Her smile turned his heart over.
"There was no heiress – unless, perhaps, I meant myself. I wanted to know what you would say to the prospect. And I also wanted you to love me, but I could not bear to think that my money was an attraction, so I pretended not to have any. I should have trusted you better."
"But I don't need an heiress now," he said, "so you can believe me when I say that it is love and love alone that makes me beg you to be my wife."
She searched his face longingly.
/> "Do you really love me, my darling? Is it possible?"
"It is not possible for me to love anyone else. I was a fool, Gina, but I am a fool no longer. Tell me that it isn't too late."
"It isn't too late," she whispered. "We found each other, as I believe we were always meant to do."
He drew her against him again for a kiss that was full of tenderness and joy.
When at last he released his lips, he said in a shaking voice,
"My mother tells me that she always wanted this. She will be delighted to have you as a daughter-in-law."
"Let us go and share our happiness with her, quickly," Gina suggested.
They hurried in search of Lady Evelyn, but could find no trace of her.

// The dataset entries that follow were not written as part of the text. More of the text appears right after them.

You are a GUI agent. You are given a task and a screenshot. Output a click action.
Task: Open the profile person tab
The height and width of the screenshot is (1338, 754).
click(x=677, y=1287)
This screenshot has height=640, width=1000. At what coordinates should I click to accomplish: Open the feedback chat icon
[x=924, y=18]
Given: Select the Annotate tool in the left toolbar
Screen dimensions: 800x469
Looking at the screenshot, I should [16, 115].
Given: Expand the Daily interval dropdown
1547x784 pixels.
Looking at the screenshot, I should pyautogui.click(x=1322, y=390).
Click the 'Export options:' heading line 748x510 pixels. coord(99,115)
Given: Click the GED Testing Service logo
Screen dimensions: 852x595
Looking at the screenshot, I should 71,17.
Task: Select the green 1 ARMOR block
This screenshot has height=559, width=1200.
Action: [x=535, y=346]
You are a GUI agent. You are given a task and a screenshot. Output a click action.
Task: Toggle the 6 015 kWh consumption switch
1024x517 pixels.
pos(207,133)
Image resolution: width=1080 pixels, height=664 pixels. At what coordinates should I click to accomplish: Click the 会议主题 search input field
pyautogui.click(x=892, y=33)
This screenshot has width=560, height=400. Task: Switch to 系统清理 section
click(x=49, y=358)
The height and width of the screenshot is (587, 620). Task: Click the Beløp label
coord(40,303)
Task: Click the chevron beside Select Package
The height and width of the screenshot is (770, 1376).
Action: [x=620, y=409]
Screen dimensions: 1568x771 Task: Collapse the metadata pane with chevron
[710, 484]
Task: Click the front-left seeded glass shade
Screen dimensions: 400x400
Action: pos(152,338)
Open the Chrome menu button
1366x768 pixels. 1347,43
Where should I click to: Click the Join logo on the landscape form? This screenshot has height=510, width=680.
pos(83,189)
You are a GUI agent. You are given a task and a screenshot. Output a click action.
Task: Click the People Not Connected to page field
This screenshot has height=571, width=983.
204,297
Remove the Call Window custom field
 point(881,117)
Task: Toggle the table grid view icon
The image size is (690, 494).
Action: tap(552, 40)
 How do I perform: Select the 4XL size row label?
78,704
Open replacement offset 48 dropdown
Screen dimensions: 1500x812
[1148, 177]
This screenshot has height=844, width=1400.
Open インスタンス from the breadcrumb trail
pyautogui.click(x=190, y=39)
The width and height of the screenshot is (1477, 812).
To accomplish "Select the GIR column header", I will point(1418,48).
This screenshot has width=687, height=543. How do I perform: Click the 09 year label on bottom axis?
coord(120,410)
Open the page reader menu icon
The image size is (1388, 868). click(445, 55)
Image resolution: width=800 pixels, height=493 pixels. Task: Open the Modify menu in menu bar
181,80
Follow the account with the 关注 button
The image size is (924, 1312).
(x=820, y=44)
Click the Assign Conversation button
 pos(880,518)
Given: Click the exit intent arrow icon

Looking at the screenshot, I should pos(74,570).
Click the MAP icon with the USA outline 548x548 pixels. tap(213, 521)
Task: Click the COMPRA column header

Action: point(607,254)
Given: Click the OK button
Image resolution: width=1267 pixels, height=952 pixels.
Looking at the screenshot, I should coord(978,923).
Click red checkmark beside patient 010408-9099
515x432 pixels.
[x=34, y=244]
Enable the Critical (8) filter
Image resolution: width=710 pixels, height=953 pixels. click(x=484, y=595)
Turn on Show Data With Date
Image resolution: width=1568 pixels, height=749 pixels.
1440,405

They hunted through several rooms, until at last they approached the library.
"Perhaps she has gone to bed," John observed. "I hope not, because I don't want to wait until morning to – Mama!"
As he spoke, John was opening the door, half turning to speak over his shoulder and then looking back into the library. And what he saw there brought him to a sudden halt.
"Mama!" he repeated.
The couple in the room sprang apart. On Lady Evelyn's face was a rosy blush that made her seem much younger than her years. And as she looked at the man with her and took his hand, she wore a look of blinding happiness.
"Ambrose!" John said slowly. "Mama –"
"Oh, darling, don't be angry with me," Lady Evelyn said. "I couldn't help it. Truly I couldn't."
As she spoke she looked at Ambrose again and John drew in his breath at that look. Like all the young, he had not thought of his mother as a woman who could be in love. But there was no doubting the adoration in the gaze she turned on her beloved.
"It is all my fault," Ambrose explained hastily. "I have loved Lady Evelyn for years, ever since I came here to pay a respectful visit to the late Duke. In fact, that was why I offered myself to him as a secretary." He turned worshipful eyes on John's Mama. "It was a chance to be near – her."
"Oh, I think it's so lovely," Gina sighed.
"But Gina," John murmured, aghast, "this is my mother."
"Well, she is a free agent. She is a widow. If she wants to love again, that's nobody's business but hers."
"But – Papa –"
"I loved your father devotedly while he was alive," Lady Evelyn said. "But now that I am alone – cannot you try to understand?"